Archives for October 2011

Customer Service, Auto Collision Repair and Social Media

10/06/2011 By Jayme Soulati

When there was hail damage to my beloved orange Mini Cooper convertible, I was devastated, yet counted our lucky stars kidlet and I survived driving in the tornado. The experience following to get my vehicle repaired was eye-opening and resulted in my blog post and Facebook posting on the “offender’s” fan page.

This is a piece about vehicle collision repair shops or auto body shops or whatever you’d like to call them. The teams in these businesses, often mom-and-pop establishments or franchises or dealerships, have to work daily with customers who have angst, stress, injury, insurance issues, and are expecting to spend dollars to repair their vehicles.

I’ve spoken with many experts of late about the situation that exists in body shops — they are behind the times in how they service customers, how they engage with customers, and how they perfect their own customer service to ensure a new customer returns for future work.

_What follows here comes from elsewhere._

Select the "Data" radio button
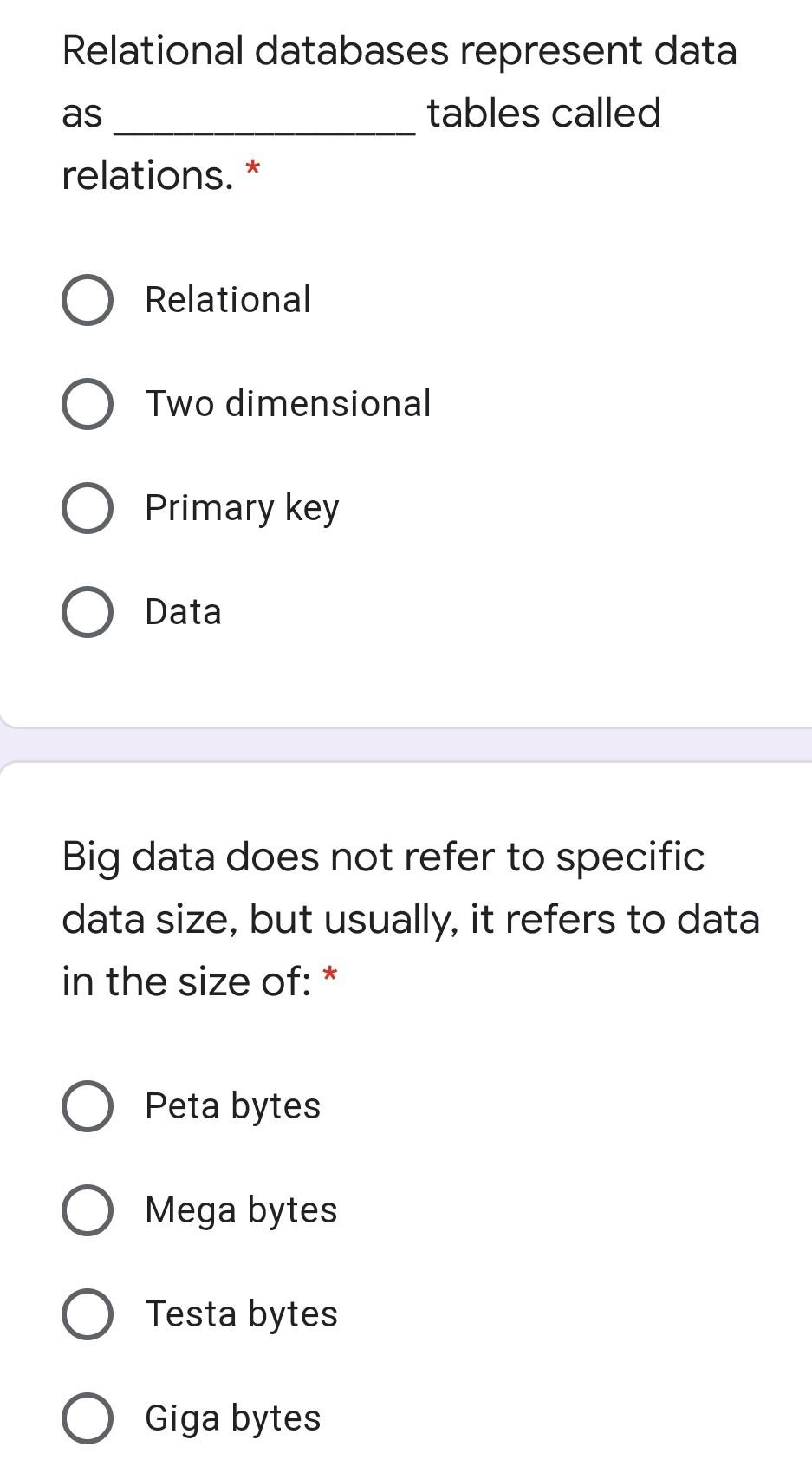 click(x=88, y=612)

Here’s what I recommend right now for any body shop, collision repair facility, or dealership:

>> Bring in a public relations/marketing practitioner with expertise in social media to meet with your team, observe and analyze how services are rendered.

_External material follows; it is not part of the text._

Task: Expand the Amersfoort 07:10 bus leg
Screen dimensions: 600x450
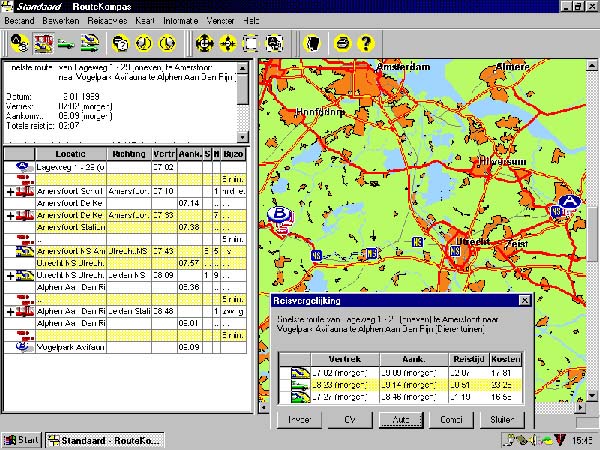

>> Allow that expert (Hi?!) to conduct a social media analysis to determine your collision repair facility’s brand and influence on social channels. That includes Facebook, Yelp, Twitter, Foursquare/Gowalla, daily deals/Groupon, and others.

>> Select one point of contact from the customer service team in the body shop to get trained in social media. That person can work with the public relations practitioner to learn why social media is critical, how to listen to customers, how to document what they say and follow-up, how to ask for a review on Yelp, and how to keep them coming back for more services (beyond auto body repair).

>> The contact internally becomes basically tied at the hip with the public relations consultant so that content can be delivered across channels within the regional boundaries of that business.

Social Media Campaign

The social media campaign could look like this:

>> Analyze the website and freshen it to be customer centric; write for the customer to entice and convince them that your brand, reputation and service are solid.

>> Establish a Facebook fan page and add the buttons to your facility’s website.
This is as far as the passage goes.